HAGERSTOWN, Md. (WDVM) — We’re weeks away from gathering for Thanksgiving, and the Christmas holiday is soon after that. Anxiety is building already about the delivery of turkey dinner and gifts to put around the tree.

Supply chain snags are driving up rates to ship freight and the trucking industry is really feeling the pinch. At the Elite Trade Academy in Dallas, Texas — which has a national reputation for driver training — careful attention is paid to freight traffic along Interstates 81 and 70. The pandemic, they say, dramatically drove up industry costs. There is an opportunity for women, they say, who may have never considered a career behind the wheel of a big rig.

“One thing that we’re seeing right now is a lot of products not being able to be fulfilled at stores,” said Austin Carter with the Elite Trade Academy.

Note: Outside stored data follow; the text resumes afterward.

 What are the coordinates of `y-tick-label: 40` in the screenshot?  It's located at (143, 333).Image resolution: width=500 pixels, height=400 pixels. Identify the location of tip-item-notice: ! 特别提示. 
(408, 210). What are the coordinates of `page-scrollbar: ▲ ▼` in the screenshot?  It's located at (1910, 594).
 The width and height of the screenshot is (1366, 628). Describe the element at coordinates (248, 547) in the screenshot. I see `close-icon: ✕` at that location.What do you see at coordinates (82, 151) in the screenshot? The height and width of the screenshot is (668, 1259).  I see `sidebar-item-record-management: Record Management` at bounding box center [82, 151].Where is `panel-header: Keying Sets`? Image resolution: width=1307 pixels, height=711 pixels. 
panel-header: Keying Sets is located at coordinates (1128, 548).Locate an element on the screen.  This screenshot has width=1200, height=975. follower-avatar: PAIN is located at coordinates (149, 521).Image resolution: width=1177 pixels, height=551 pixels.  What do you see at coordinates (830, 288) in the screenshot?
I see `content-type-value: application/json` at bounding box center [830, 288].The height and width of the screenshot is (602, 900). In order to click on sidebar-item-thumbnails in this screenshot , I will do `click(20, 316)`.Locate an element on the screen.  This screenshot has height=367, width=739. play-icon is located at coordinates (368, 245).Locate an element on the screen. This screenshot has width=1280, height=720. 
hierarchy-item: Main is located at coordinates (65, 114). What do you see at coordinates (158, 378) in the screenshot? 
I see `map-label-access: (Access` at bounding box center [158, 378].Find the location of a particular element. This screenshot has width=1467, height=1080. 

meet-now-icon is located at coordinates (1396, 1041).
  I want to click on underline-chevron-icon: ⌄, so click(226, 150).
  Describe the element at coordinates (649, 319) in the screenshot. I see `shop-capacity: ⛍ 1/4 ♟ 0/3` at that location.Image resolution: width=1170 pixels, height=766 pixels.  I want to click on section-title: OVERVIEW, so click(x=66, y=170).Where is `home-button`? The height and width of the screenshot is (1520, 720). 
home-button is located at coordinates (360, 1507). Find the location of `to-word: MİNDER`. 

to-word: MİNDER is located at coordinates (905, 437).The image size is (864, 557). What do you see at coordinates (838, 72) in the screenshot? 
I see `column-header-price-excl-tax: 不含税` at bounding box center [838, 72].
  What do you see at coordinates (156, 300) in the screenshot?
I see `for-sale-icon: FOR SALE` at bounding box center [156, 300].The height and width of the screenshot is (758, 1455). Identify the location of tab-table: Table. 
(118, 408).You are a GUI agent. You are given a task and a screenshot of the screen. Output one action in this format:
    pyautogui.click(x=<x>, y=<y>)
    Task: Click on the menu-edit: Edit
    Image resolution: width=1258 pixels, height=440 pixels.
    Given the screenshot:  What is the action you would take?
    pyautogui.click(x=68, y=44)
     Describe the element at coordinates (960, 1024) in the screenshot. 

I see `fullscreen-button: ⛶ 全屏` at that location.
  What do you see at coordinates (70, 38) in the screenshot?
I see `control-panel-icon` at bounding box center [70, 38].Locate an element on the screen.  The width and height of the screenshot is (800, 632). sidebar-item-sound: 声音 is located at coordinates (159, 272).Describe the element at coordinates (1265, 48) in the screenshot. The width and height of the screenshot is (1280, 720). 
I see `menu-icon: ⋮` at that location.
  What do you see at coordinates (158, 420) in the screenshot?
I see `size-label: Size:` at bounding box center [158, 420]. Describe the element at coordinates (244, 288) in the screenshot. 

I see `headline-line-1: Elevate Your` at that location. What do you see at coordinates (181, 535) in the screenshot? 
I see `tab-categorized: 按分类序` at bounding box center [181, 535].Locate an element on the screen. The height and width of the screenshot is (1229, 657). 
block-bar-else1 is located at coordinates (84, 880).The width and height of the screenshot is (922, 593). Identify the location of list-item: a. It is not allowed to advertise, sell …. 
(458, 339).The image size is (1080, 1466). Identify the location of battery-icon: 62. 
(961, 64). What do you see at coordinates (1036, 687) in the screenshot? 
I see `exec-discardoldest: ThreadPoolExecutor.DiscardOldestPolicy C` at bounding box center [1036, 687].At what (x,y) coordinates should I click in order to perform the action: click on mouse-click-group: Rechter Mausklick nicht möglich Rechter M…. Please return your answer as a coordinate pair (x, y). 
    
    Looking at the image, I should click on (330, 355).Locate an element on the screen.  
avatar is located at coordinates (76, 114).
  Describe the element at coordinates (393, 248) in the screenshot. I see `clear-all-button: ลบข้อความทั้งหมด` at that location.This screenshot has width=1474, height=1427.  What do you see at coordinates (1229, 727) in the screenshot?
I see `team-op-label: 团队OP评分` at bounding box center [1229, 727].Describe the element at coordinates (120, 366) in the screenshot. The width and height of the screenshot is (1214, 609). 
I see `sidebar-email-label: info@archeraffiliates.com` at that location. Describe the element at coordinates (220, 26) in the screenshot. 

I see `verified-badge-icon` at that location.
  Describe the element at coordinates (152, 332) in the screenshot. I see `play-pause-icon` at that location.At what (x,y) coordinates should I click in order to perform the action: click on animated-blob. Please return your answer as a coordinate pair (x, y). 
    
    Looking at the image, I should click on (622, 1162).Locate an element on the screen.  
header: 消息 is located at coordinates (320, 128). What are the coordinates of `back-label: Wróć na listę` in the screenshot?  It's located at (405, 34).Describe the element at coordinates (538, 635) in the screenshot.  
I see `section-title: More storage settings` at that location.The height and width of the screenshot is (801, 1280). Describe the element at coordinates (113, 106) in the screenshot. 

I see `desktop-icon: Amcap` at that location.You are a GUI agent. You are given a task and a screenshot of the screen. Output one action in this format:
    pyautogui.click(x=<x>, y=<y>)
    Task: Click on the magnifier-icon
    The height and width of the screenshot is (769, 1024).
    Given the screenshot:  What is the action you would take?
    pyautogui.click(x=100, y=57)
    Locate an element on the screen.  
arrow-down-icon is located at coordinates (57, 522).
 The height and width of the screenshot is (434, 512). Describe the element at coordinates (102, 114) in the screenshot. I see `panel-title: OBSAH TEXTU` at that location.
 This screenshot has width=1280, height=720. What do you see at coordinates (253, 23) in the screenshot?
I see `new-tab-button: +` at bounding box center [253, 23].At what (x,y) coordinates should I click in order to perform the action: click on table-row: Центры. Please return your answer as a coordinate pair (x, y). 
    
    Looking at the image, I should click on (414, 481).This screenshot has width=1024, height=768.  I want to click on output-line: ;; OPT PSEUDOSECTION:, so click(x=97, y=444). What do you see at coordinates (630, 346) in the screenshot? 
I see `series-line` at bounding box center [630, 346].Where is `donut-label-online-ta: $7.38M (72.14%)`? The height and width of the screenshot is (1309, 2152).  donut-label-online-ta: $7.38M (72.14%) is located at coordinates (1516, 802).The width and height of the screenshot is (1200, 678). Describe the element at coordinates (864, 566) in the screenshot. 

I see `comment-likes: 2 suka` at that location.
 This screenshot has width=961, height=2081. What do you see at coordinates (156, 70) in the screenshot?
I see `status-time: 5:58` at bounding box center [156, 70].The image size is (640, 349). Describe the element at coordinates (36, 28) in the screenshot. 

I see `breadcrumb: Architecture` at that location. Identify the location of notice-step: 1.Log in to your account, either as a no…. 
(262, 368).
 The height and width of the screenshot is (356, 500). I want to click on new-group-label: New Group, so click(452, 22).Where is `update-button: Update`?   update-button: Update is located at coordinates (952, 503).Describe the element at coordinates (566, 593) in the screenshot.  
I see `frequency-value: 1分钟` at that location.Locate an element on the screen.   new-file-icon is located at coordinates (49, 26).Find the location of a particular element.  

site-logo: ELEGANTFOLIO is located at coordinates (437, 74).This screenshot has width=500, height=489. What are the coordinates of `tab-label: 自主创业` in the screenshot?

A way to address the driver shortage says Sierra Nicole at the Elite Trade Academy is taking into account that “women only make up about seven percent of the trucking industry right now and with so many drivers retiring and phasing out we really need to bring them in and show them that there is opportunity to have a good career in trucking.”

With congested ports and the shortage of truckers, stores are waiting three times as long for product deliveries than they were before the pandemic.